WORK ORDER:
All of the data should be restated word for word.

++++++++++

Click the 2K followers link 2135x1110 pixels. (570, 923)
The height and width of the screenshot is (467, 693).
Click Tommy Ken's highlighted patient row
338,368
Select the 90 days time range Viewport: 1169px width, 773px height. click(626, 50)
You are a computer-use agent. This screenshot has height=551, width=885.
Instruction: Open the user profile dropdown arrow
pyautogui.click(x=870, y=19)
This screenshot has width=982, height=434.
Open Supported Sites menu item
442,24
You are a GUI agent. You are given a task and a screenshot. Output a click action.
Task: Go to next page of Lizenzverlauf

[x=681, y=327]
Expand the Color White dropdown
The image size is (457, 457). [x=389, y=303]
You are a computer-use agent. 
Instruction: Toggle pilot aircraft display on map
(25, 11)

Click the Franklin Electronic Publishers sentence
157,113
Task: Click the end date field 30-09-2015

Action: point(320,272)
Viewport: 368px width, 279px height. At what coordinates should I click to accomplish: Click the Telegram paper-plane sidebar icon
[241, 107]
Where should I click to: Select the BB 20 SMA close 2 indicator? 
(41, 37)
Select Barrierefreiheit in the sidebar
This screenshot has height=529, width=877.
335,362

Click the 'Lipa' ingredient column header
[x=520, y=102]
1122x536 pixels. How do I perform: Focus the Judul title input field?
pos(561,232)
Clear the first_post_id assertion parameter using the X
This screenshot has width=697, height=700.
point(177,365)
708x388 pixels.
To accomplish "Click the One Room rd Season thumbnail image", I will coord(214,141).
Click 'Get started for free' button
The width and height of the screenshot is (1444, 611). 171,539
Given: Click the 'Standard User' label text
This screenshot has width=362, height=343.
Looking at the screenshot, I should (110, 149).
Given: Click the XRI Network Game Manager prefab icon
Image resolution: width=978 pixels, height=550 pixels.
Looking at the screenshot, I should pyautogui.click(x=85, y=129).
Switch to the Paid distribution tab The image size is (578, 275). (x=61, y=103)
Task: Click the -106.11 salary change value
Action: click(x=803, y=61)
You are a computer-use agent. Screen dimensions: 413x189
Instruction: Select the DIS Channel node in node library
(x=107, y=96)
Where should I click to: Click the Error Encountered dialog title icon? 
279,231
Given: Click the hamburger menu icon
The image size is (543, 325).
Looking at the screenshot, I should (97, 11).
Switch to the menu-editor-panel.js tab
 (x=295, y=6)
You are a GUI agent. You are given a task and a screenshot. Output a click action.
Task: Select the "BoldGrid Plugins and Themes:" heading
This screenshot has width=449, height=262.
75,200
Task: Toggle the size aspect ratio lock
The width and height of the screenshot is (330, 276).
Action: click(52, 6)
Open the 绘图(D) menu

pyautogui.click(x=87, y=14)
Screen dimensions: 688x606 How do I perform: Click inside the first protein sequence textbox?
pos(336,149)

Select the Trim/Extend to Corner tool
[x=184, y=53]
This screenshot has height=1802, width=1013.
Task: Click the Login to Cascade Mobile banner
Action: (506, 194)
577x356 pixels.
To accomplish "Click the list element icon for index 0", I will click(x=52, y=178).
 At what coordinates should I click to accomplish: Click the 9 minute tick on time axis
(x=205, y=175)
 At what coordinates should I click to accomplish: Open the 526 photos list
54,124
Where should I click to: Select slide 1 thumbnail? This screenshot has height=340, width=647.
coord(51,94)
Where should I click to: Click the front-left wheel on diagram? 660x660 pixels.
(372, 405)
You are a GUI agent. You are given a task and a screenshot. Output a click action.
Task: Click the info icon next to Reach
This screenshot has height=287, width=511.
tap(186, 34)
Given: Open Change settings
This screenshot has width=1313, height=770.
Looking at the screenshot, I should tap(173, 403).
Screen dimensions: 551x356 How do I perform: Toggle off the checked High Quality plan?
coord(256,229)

++++++++++

ANSWER AREA:
Click the 2K followers link 2135x1110 pixels. (570, 923)
The height and width of the screenshot is (467, 693).
Click Tommy Ken's highlighted patient row
338,368
Select the 90 days time range Viewport: 1169px width, 773px height. click(626, 50)
You are a computer-use agent. This screenshot has height=551, width=885.
Instruction: Open the user profile dropdown arrow
pyautogui.click(x=870, y=19)
This screenshot has width=982, height=434.
Open Supported Sites menu item
442,24
You are a GUI agent. You are given a task and a screenshot. Output a click action.
Task: Go to next page of Lizenzverlauf

[x=681, y=327]
Expand the Color White dropdown
The image size is (457, 457). [x=389, y=303]
You are a computer-use agent. 
Instruction: Toggle pilot aircraft display on map
(25, 11)

Click the Franklin Electronic Publishers sentence
157,113
Task: Click the end date field 30-09-2015

Action: point(320,272)
Viewport: 368px width, 279px height. At what coordinates should I click to accomplish: Click the Telegram paper-plane sidebar icon
[241, 107]
Where should I click to: Select the BB 20 SMA close 2 indicator? 
(41, 37)
Select Barrierefreiheit in the sidebar
This screenshot has height=529, width=877.
335,362

Click the 'Lipa' ingredient column header
[x=520, y=102]
1122x536 pixels. How do I perform: Focus the Judul title input field?
pos(561,232)
Clear the first_post_id assertion parameter using the X
This screenshot has width=697, height=700.
point(177,365)
708x388 pixels.
To accomplish "Click the One Room rd Season thumbnail image", I will coord(214,141).
Click 'Get started for free' button
The width and height of the screenshot is (1444, 611). 171,539
Given: Click the 'Standard User' label text
This screenshot has width=362, height=343.
Looking at the screenshot, I should (110, 149).
Given: Click the XRI Network Game Manager prefab icon
Image resolution: width=978 pixels, height=550 pixels.
Looking at the screenshot, I should pyautogui.click(x=85, y=129).
Switch to the Paid distribution tab The image size is (578, 275). (x=61, y=103)
Task: Click the -106.11 salary change value
Action: click(x=803, y=61)
You are a computer-use agent. Screen dimensions: 413x189
Instruction: Select the DIS Channel node in node library
(x=107, y=96)
Where should I click to: Click the Error Encountered dialog title icon? 
279,231
Given: Click the hamburger menu icon
The image size is (543, 325).
Looking at the screenshot, I should (97, 11).
Switch to the menu-editor-panel.js tab
 (x=295, y=6)
You are a GUI agent. You are given a task and a screenshot. Output a click action.
Task: Select the "BoldGrid Plugins and Themes:" heading
This screenshot has width=449, height=262.
75,200
Task: Toggle the size aspect ratio lock
The width and height of the screenshot is (330, 276).
Action: click(52, 6)
Open the 绘图(D) menu

pyautogui.click(x=87, y=14)
Screen dimensions: 688x606 How do I perform: Click inside the first protein sequence textbox?
pos(336,149)

Select the Trim/Extend to Corner tool
[x=184, y=53]
This screenshot has height=1802, width=1013.
Task: Click the Login to Cascade Mobile banner
Action: (506, 194)
577x356 pixels.
To accomplish "Click the list element icon for index 0", I will click(x=52, y=178).
 At what coordinates should I click to accomplish: Click the 9 minute tick on time axis
(x=205, y=175)
 At what coordinates should I click to accomplish: Open the 526 photos list
54,124
Where should I click to: Select slide 1 thumbnail? This screenshot has height=340, width=647.
coord(51,94)
Where should I click to: Click the front-left wheel on diagram? 660x660 pixels.
(372, 405)
You are a GUI agent. You are given a task and a screenshot. Output a click action.
Task: Click the info icon next to Reach
This screenshot has height=287, width=511.
tap(186, 34)
Given: Open Change settings
This screenshot has width=1313, height=770.
Looking at the screenshot, I should tap(173, 403).
Screen dimensions: 551x356 How do I perform: Toggle off the checked High Quality plan?
coord(256,229)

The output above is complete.